Как, согласно отрывку ниже, задумывалось написать эту записку?

=== Отрывок ===

Кажется, сим может ограничиться моя исповедь. Я высказал себя всего. Теперь правительство пускай ищет меня здесь, а не в неверных и отрывочных изображениях, доныне ему известных. Если я хотел бы написать просто оправдание, адвокатскую защиту себя, то без сомнения умел бы написать ее в ином виде, с искусным единым направлением к цели: оправдать себя. Чувствую, что и здесь многое из сказанного мною может подать повод к подтверждению заключений обо мне состоящих; но я сказал выше: я всегда имел неодолимое отвращение от шарлатанства; не хотел даже и невинно притворствовать и в этом случае. Говоря о том, что было, изъясняя себя, я должен был переноситься в мысли, которые мне были свойственны, а не искать в риторических уловках противоречия самому себе, когда моя совесть не нуждается в этом противоречии. Я хотел написать эту записку, как пишу свои письма, с умом на просторе и с сердцем наголо. В ней так-сказать зерцало моей жизни, моих мнений, моей переписки, но зерцало полное, не разбитое, не искривленное злонамеренностью и неприязнью. Надеясь на беспристрастие моих судей, прошу их судить обо мне, благоприятно или нет, по этому изображению.

=== Выдержка из данных ===

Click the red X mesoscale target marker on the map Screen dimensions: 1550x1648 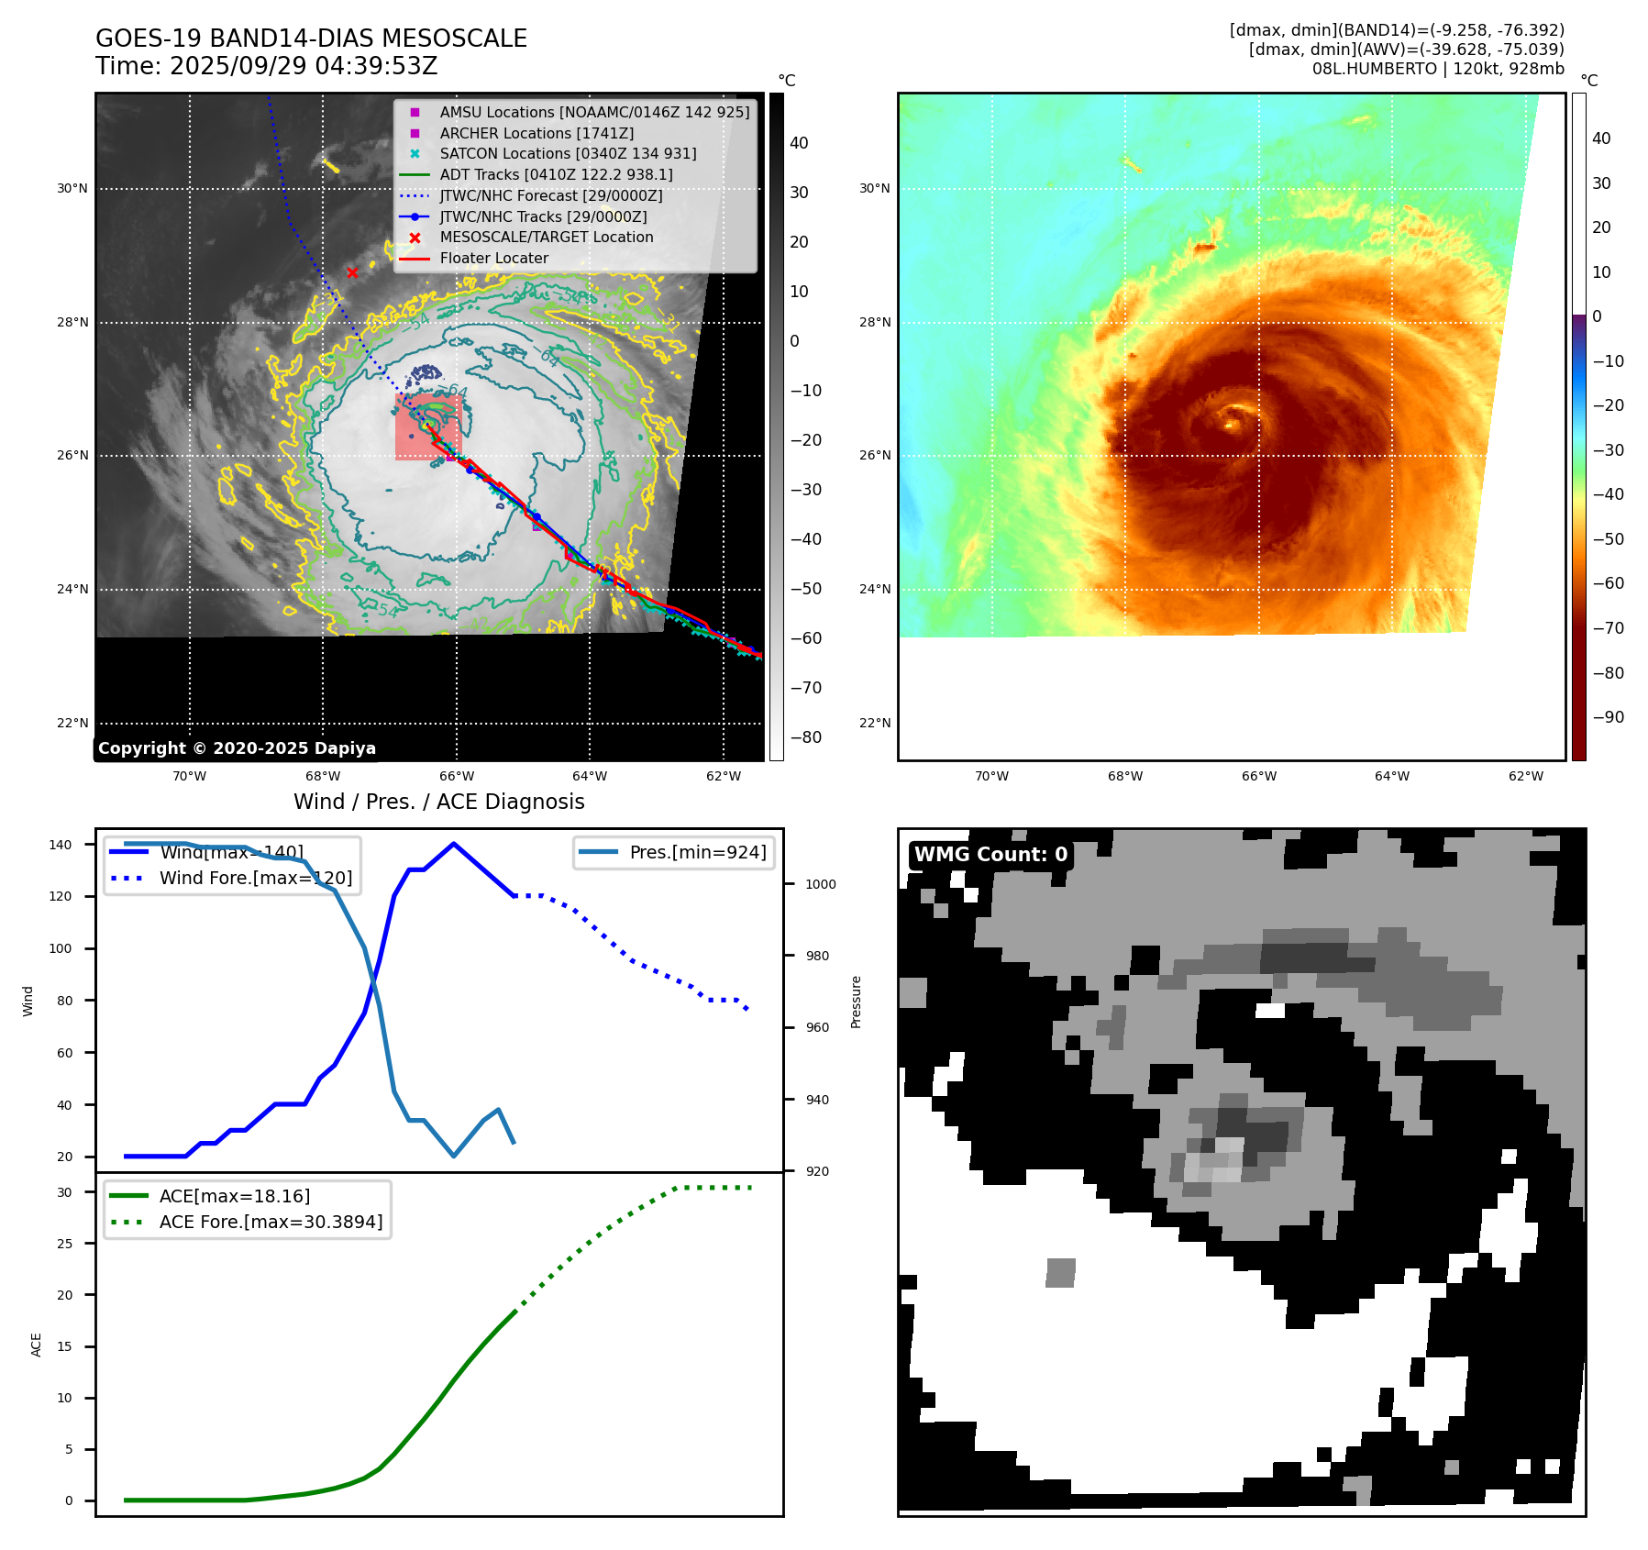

===

_Ответ_
Так же, как пишутся письма автора: с умом на просторе и с сердцем наголо.